Pyrite produces sparks when struck, and it could have been brought here specifically to help start a fire.
When it comes to when humans began to use fire in any form, we have to go back a million years, to a time when there was no Homo sapiens in sight. At that time, various hominins roamed Africa – this is the term used to describe the group of primates that includes the genus Homo. Some of those ancient hominins seemed to have been able to handle fire. But what does it mean to "handle"?
Most likely, it was fire that ignited for natural reasons, and the ancestors of humans could maintain it for some time and carry it from place to place. However, when we talk about man-made fire, which is regularly kindled using special tools (for example, stones that create sparks when struck), reliable evidence of such fire has until now been dated to around 50,000 years ago.
The authors of a recent article in Nature push this date much further back, to 400,000 years ago. During excavations in southern England, archaeologists uncovered something resembling a hearth. There were no coals, ashes, or burnt bones, but there were stones with a characteristic red coating that could indicate they had been in fire.
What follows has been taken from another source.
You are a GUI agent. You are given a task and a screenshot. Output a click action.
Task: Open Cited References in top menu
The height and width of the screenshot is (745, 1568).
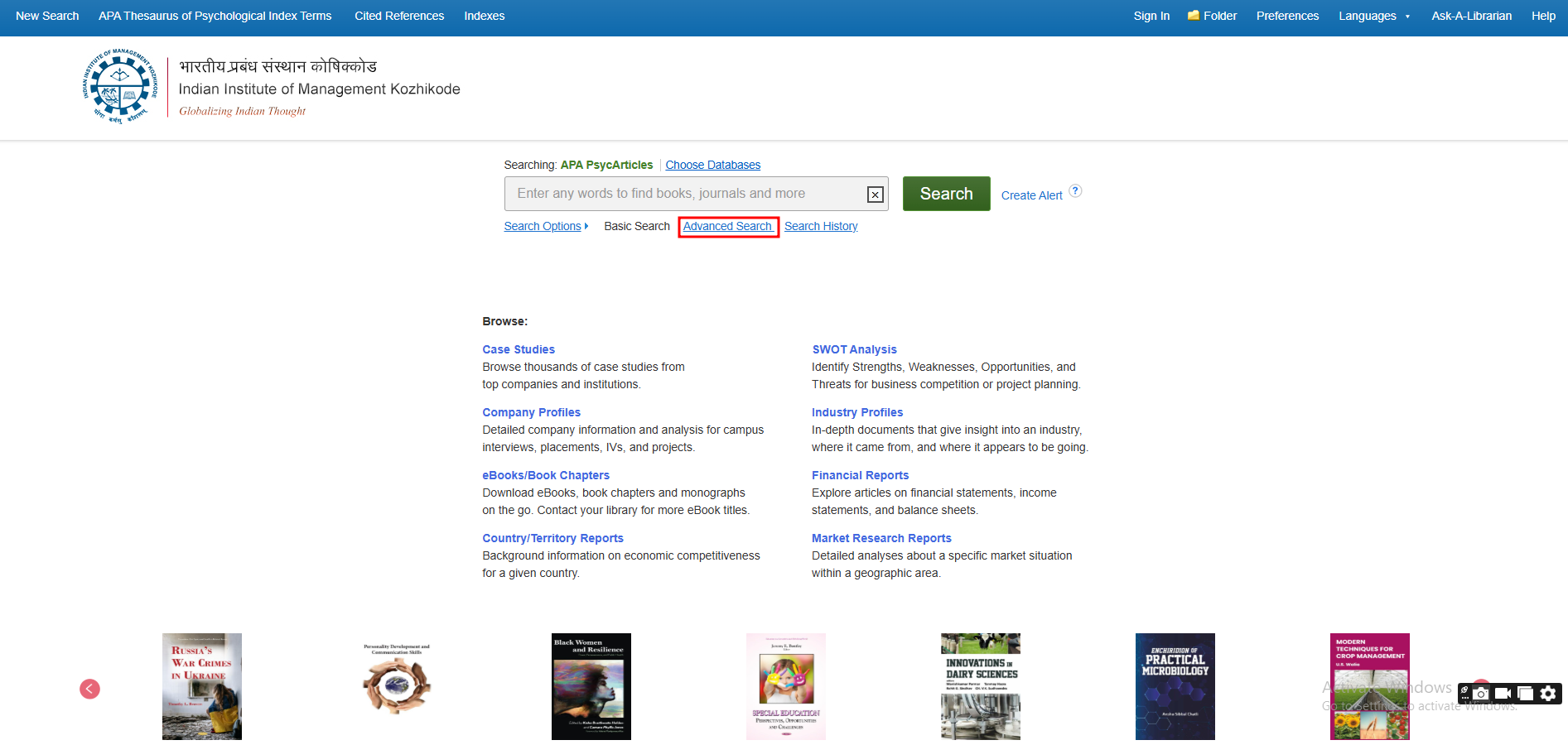(x=399, y=16)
Until recently, it was impossible to determine from such scant evidence whether it was man-made fire or the remnants of a natural fire. But now researchers have methods that allow them to understand whether fire appeared at a specific location once or multiple times, how intense it was, and what combustion products remained afterward. For example, among such products, there are usually polycyclic aromatic hydrocarbons, and by analyzing the ratio of different hydrocarbon molecules, one can determine whether the fire was natural or human-made.
The combined data showed that the red coating on the stones was formed as a result of intense heating, and that it was much more likely to have been a campfire that burned several times, each time briefly, rather than a natural fire. The proportions of polycyclic hydrocarbons also indicated that the fire was the work of some humans. Additionally, fragments of the mineral pyrite were found nearby, which is actually extremely rare in the area where the excavations took place. Pyrite produces sparks when struck, and it could have been brought here specifically to help start a fire. Over time, it oxidizes and no longer produces sparks, but the pyrite found near the ancient hearth had oxidized after it was brought here. The age of the findings was stated to be around 400,000 years.

However, the researchers were unable to find the stones that were struck against the pyrite and on which corresponding traces remained. If such stones had been found, they would have provided clear and unequivocal evidence of the fire being man-made. Nevertheless, the collection of circumstantial evidence appears convincing enough to declare this site the oldest example of regular fire use, ignited as needed with makeshift tools. It was not Homo sapiens who kindled it, as they did not exist at that time, but most likely Neanderthals. Experts had previously suggested that fire became a common practice for members of the genus Homo somewhere between 400,000 and 300,000 years ago, and now these assumptions have been more or less reliably confirmed by this archaeological finding.